Film d’esordio di un regista di serie tv introdotto al crimine dalle puntate di  Crimini e di Romanzo criminale – La serie, al quale è legato Pierfrancesco Favino, già libanese nel Romanzo Criminale (2005) di Placido ed attore di punta del cast di A.C.A.B..

L’idea era, forse, quella di affiancare e rendere indistricabile il volto del criminale e quello della “guardia”, ma l’esperimento non è riuscito. Favino non si sgancia dal ruolo di “delinquente” (e questa pare già una critica).

Lo “sbirro”, maschera antigas, protezioni, scudo e manganello non ha un’identità. E’ un mostro dai mille volti che ha gli occhi del poliziotto di prima nomina, proletario con la madre in sfratto coatto (l’Adriano interpretato da Domenico Diele) o quelli del poliziotto al quale è stata tolta la patria potestà (il “negro”, Filippo Nigro). E’ agitato dalle pulsioni poco civili (e molto fasciste) del picchiatore di turno, dell’indignato contro l’extracomunitario beone, che sporca, abusivo (anello debole – quindi attaccabile – di una catena che parte dall’alto e si ricongiunge alla base sociale, attraverso il collare stellettato dell’ennesimo, inglorioso, “servo del potere”).

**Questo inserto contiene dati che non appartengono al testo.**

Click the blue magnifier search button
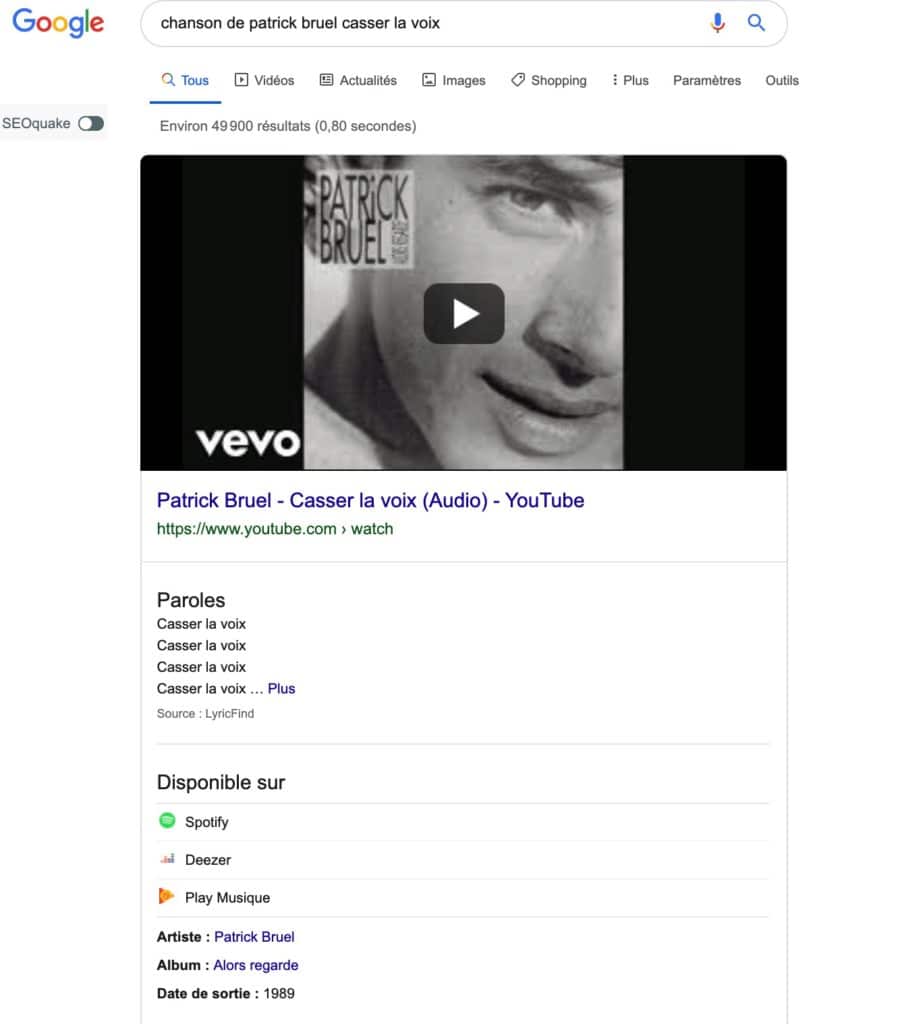Image resolution: width=900 pixels, height=1024 pixels. pyautogui.click(x=757, y=23)
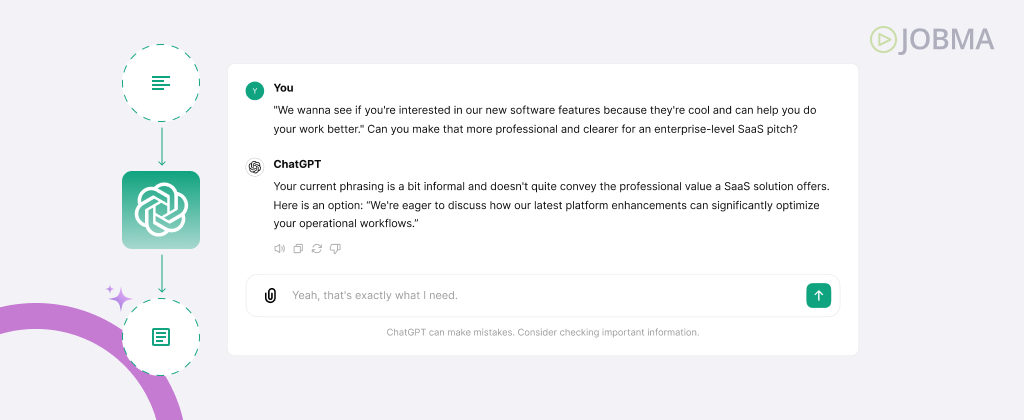Screen dimensions: 1024x420
Task: Click the message input field
Action: click(543, 295)
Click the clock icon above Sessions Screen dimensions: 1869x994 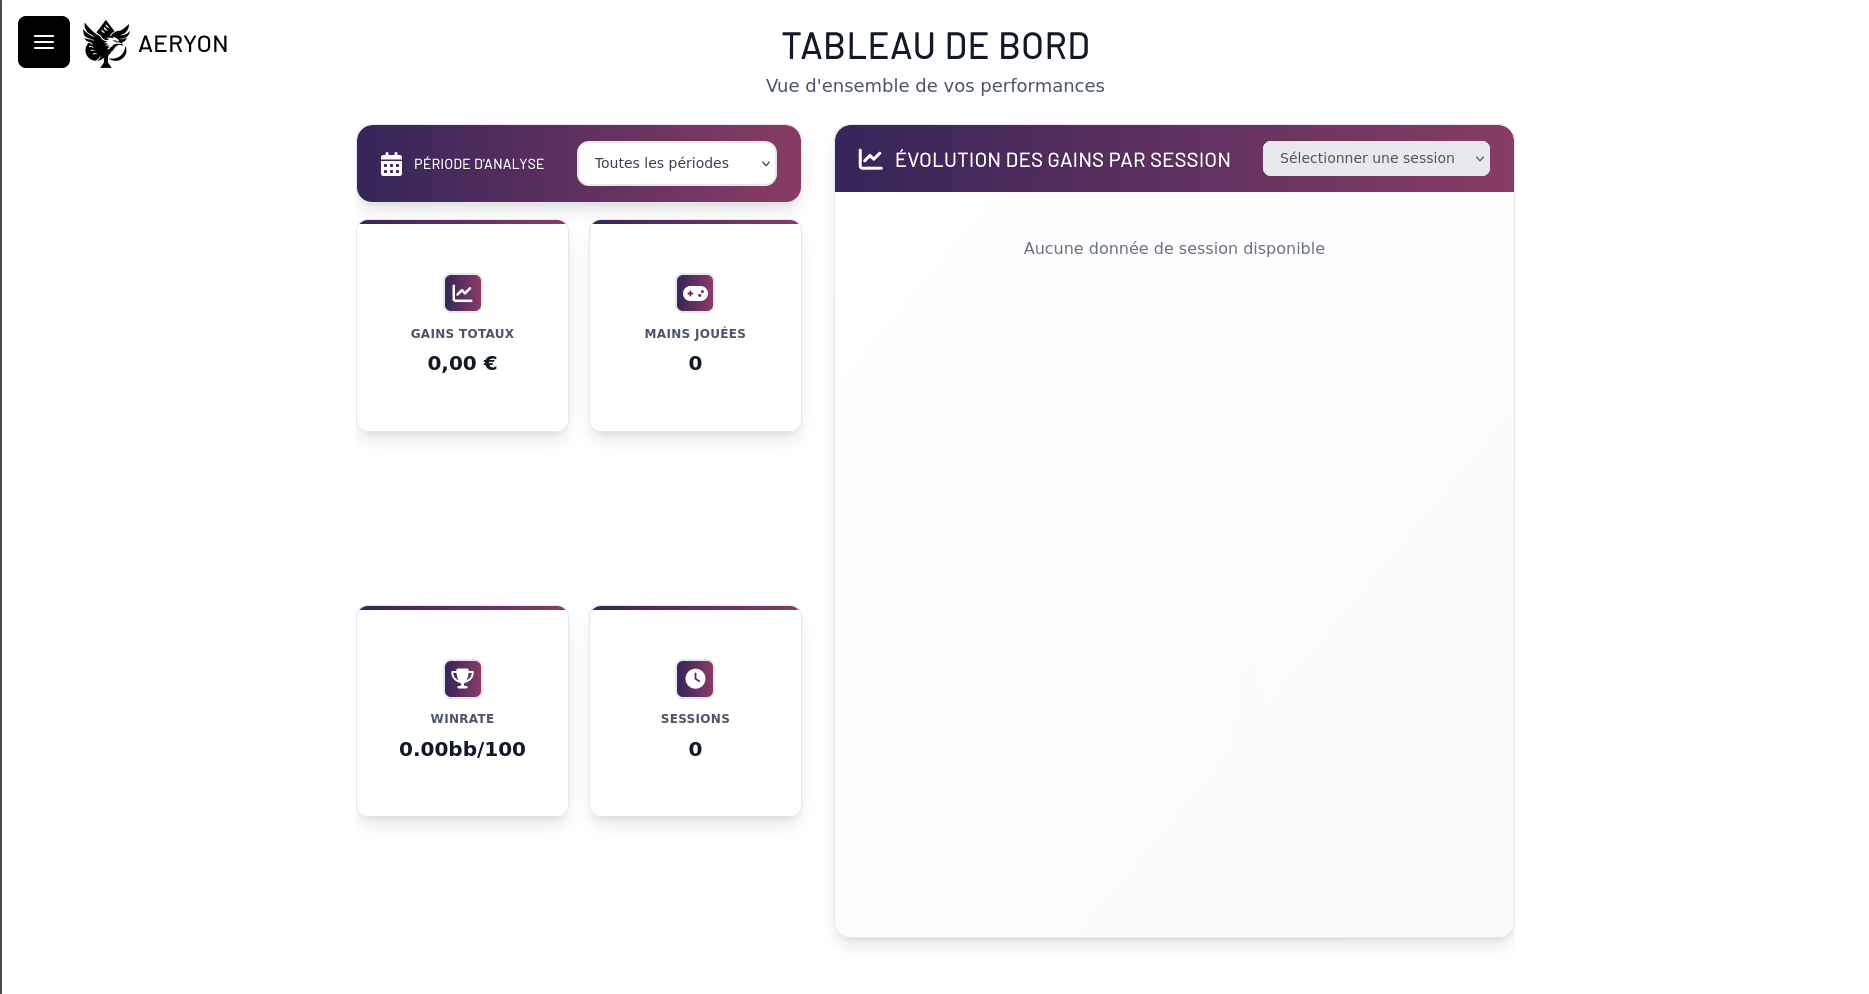pyautogui.click(x=695, y=678)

Celerini come servi, quindi, del politico di turno che promette e non mantiene, dello Stato percepito come impietoso con gli onesti. Impiegati disadattati che hanno “paura” di rischiare la vita per 1200 euro al mese. Stipendio che non basta a campare o ad iniettare coraggio e dignità, ma che – il G8 di Genova insegna – è integrabile col permesso di razziare (liceità che ricorda le marocchinate francesi della seconda guerra mondiale). I protagonisti di A.C.A.B. lo tirano in ballo a mezza voce, quel G8: “forse abbiamo esagerato”.

Periodo ipotetico che è condanna diretta ed autocritica “di sponda”.

Sollima tira in ballo sempre gli stessi istinti violenti, come un puparo che cambi le quinte del suo teatrino, ma non le marionette. Gli sfratti, i parchi infestati di nullafacenti, gli stadi, le strade, il covo dei neofascisti romani (rappresentati come corpi rasati che ballano ska, scimmiottano il passato ma non lo accettano e si fanno scudo contro il Mazinga interpretato da Marco Giallini, sbirro-squadrista ad un passo dalla pensione), non c’è legge che inibisca la violenza della legge.

Lo sbirro sembra indignarsi solo quando è un altro sbirro ad essere ferito o ucciso.

La legge violenta può solo implodere, demolita dalla dignità morale, dallo spirito di corpo e di servizio, dal rispetto della costituzione e dell’istituzione di cellule isolate, non assimilate al sistema. Cellule giovani, senza passato, senza storia, senza potere.

Il finale è debole. Anche la presa di posizione della recluta che denuncia i suoi commilitoni violenti non ha la forza di una condanna definitiva, ma lo spessore di un “con voi non ci gioco più”.